Task directions: Print every record exactly as it appears. Leave the pictures out.

Supplied data:
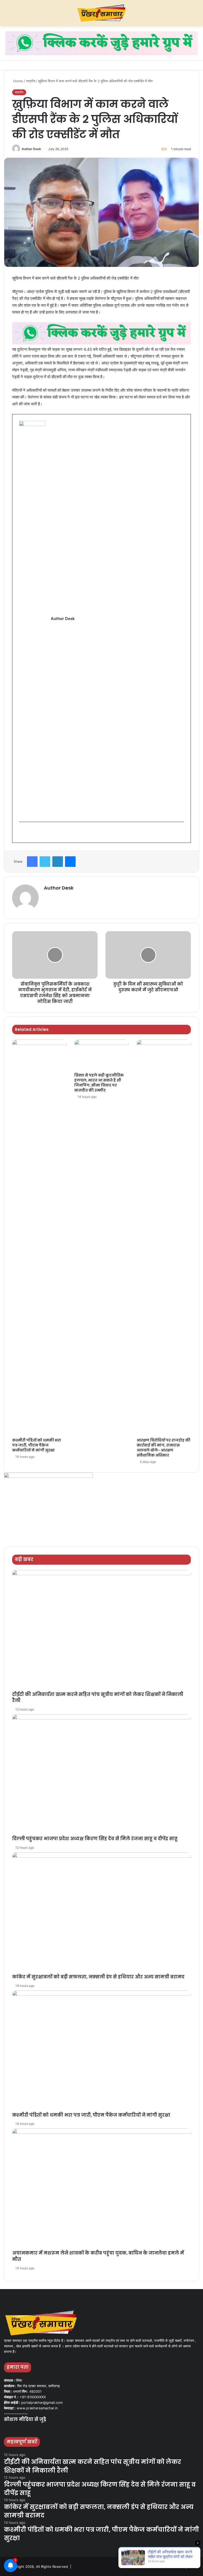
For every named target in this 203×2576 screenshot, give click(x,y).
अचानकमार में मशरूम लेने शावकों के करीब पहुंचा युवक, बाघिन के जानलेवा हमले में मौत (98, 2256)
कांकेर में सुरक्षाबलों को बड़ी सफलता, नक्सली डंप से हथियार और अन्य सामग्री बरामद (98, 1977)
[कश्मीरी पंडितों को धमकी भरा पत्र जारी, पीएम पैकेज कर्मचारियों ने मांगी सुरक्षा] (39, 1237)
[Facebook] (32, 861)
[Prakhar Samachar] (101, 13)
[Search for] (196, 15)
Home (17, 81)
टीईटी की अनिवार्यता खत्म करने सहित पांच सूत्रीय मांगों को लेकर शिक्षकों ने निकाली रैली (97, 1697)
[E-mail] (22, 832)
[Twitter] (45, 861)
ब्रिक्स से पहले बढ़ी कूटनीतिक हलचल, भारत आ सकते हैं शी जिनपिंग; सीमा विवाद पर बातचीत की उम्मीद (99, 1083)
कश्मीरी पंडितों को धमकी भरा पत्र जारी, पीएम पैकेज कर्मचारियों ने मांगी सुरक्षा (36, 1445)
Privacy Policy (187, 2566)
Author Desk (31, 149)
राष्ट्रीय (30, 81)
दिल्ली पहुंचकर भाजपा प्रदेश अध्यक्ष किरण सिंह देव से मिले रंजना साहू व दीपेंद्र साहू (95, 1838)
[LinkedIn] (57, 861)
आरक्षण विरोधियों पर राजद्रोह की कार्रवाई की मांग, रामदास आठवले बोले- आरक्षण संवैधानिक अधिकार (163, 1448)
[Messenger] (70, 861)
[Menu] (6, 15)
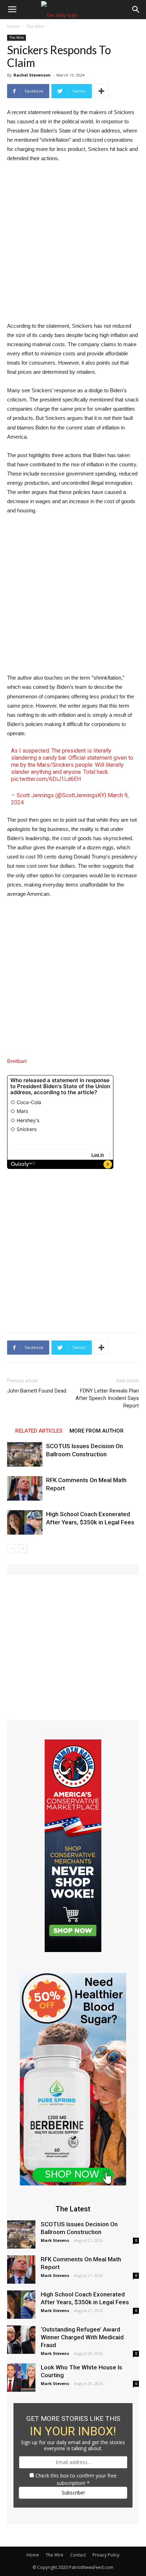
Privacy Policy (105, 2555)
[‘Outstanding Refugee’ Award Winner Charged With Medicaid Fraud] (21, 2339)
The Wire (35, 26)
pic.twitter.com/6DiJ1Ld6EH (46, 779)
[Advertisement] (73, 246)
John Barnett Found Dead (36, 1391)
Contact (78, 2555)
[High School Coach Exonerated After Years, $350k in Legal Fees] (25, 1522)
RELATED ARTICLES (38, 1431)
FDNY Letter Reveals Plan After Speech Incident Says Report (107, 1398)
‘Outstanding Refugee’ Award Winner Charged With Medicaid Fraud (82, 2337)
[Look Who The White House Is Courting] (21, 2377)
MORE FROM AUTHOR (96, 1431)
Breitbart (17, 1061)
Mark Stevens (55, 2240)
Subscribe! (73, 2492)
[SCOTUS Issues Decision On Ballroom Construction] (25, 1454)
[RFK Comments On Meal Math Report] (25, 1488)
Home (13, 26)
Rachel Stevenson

Written response:
For every named target in this 203×2576 screenshot, give click(x,y).
अचानकमार में मशरूम लेने शावकों के करीब पहुंचा युवक, बाघिन के जानलेवा हमले में मौत (98, 2256)
कांकेर में सुरक्षाबलों को बड़ी सफलता, नक्सली डंप से हथियार और अन्य सामग्री बरामद (98, 1977)
[कश्मीरी पंडितों को धमकी भरा पत्र जारी, पीएम पैकेज कर्मचारियों ने मांगी सुरक्षा] (39, 1237)
[Facebook] (32, 861)
[Prakhar Samachar] (101, 13)
[Search for] (196, 15)
Home (17, 81)
टीईटी की अनिवार्यता खत्म करने सहित पांच सूत्रीय मांगों को लेकर शिक्षकों ने निकाली रैली (97, 1697)
[E-mail] (22, 832)
[Twitter] (45, 861)
ब्रिक्स से पहले बढ़ी कूटनीतिक हलचल, भारत आ सकते हैं शी जिनपिंग; सीमा विवाद पर बातचीत की उम्मीद (99, 1083)
कश्मीरी पंडितों को धमकी भरा पत्र जारी, पीएम पैकेज कर्मचारियों ने मांगी सुरक्षा (36, 1445)
Privacy Policy (187, 2566)
Author Desk (31, 149)
राष्ट्रीय (30, 81)
दिल्ली पहुंचकर भाजपा प्रदेश अध्यक्ष किरण सिंह देव से मिले रंजना साहू व दीपेंद्र साहू (95, 1838)
[LinkedIn] (57, 861)
आरक्षण विरोधियों पर राजद्रोह की कार्रवाई की मांग, रामदास आठवले बोले- आरक्षण संवैधानिक अधिकार (163, 1448)
[Messenger] (70, 861)
[Menu] (6, 15)
Privacy Policy (105, 2555)
[‘Outstanding Refugee’ Award Winner Charged With Medicaid Fraud] (21, 2339)
The Wire (35, 26)
pic.twitter.com/6DiJ1Ld6EH (46, 779)
[Advertisement] (73, 246)
John Barnett Found Dead (36, 1391)
Contact (78, 2555)
[High School Coach Exonerated After Years, $350k in Legal Fees] (25, 1522)
RELATED ARTICLES (38, 1431)
FDNY Letter Reveals Plan After Speech Incident Says Report (107, 1398)
‘Outstanding Refugee’ Award Winner Charged With Medicaid Fraud (82, 2337)
[Look Who The White House Is Courting] (21, 2377)
MORE FROM AUTHOR (96, 1431)
Breitbart (17, 1061)
Mark Stevens (55, 2240)
Subscribe! (73, 2492)
[SCOTUS Issues Decision On Ballroom Construction] (25, 1454)
[RFK Comments On Meal Math Report] (25, 1488)
Home (13, 26)
Rachel Stevenson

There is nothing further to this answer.